> _What to work on_
Determine how many lines in the listing contain the string "tool". Only that number goes in the answer.

> _Record extracts_
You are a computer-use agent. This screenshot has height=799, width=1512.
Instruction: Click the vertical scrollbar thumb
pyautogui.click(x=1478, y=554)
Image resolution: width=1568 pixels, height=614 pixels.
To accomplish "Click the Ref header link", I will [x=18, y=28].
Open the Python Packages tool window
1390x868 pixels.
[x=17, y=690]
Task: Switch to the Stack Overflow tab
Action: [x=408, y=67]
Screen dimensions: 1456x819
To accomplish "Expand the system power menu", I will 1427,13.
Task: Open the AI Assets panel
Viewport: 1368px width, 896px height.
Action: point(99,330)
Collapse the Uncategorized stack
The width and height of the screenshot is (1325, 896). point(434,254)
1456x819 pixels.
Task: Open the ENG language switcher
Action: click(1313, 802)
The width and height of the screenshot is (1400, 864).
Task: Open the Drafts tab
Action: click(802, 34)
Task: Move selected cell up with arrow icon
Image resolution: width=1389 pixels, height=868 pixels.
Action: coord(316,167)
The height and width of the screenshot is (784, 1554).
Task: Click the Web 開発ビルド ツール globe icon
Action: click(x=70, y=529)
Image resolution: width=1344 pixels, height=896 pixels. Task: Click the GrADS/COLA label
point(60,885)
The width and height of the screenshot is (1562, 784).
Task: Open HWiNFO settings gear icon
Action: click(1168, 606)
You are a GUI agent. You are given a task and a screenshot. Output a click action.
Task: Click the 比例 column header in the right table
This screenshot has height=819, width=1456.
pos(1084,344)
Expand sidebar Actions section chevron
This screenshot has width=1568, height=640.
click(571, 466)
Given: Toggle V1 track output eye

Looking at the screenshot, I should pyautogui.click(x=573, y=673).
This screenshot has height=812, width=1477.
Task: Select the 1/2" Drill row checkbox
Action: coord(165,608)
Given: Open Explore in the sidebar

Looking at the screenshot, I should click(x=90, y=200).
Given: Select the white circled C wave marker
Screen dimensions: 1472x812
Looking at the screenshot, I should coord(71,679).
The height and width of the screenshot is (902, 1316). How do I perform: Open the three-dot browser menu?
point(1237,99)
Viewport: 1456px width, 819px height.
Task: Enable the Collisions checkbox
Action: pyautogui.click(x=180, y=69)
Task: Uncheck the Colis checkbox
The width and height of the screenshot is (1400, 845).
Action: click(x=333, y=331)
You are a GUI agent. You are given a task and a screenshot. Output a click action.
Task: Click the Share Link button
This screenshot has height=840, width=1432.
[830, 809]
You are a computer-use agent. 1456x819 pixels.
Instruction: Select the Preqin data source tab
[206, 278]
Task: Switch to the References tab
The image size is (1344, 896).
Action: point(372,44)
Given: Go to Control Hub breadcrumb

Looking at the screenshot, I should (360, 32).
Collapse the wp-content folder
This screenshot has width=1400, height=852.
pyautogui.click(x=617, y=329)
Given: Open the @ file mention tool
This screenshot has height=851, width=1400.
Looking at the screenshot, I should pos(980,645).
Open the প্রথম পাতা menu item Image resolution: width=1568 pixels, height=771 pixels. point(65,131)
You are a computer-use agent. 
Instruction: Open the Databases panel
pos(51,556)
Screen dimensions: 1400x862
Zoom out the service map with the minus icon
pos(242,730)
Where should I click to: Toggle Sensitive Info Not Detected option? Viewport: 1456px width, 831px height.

> _Written solution_
2